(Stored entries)

##########

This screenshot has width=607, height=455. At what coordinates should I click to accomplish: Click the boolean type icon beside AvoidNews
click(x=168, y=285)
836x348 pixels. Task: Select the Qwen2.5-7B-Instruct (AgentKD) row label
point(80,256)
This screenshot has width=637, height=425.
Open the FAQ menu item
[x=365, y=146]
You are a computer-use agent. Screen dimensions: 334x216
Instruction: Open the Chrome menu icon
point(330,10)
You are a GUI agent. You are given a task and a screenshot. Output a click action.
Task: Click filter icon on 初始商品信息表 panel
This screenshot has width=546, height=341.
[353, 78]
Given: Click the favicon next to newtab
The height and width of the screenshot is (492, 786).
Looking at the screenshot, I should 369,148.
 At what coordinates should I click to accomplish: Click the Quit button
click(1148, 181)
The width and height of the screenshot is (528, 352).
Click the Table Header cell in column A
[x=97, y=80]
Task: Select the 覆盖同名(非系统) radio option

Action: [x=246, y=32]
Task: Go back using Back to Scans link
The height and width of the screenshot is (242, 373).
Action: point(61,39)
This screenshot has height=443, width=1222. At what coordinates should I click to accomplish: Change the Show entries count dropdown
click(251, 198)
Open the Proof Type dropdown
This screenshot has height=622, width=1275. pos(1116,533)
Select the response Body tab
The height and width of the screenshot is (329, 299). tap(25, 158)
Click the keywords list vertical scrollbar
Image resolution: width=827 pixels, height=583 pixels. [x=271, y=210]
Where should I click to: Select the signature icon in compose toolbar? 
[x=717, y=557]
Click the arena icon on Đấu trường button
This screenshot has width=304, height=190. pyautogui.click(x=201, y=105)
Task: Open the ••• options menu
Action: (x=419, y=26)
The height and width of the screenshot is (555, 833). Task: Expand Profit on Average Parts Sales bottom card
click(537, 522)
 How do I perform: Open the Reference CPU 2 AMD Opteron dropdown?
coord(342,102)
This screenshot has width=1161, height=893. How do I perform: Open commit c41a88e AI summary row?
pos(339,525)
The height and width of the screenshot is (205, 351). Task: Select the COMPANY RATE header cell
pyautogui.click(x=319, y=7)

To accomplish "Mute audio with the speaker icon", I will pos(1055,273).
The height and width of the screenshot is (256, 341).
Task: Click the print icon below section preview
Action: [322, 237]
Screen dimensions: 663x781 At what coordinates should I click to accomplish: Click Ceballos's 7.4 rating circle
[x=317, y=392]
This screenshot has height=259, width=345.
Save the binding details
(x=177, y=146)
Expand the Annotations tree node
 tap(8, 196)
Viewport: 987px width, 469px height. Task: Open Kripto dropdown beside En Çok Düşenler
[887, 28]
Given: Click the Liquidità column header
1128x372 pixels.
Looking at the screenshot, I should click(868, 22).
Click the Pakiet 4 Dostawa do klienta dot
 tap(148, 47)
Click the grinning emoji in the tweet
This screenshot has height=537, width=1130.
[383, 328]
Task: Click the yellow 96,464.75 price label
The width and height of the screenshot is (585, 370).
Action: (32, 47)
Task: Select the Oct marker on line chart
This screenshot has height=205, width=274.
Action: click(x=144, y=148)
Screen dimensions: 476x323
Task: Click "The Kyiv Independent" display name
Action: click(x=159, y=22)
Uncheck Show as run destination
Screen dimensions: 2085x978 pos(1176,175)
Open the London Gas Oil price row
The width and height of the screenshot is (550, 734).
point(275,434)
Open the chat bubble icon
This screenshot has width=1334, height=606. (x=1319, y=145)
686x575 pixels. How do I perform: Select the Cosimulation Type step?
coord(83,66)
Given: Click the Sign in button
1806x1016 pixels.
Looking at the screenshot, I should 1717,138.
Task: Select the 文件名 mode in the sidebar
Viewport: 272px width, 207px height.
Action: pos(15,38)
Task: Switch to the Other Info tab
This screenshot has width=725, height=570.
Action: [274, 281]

##########

WRITTEN REQUEST: Reproduce the lines above, starting at the line that contains "Open the chat bubble icon" and continuing through the last line of the stored entries.

TASK RESPONSE:
Open the chat bubble icon
This screenshot has width=1334, height=606. (x=1319, y=145)
686x575 pixels. How do I perform: Select the Cosimulation Type step?
coord(83,66)
Given: Click the Sign in button
1806x1016 pixels.
Looking at the screenshot, I should 1717,138.
Task: Select the 文件名 mode in the sidebar
Viewport: 272px width, 207px height.
Action: pos(15,38)
Task: Switch to the Other Info tab
This screenshot has width=725, height=570.
Action: [274, 281]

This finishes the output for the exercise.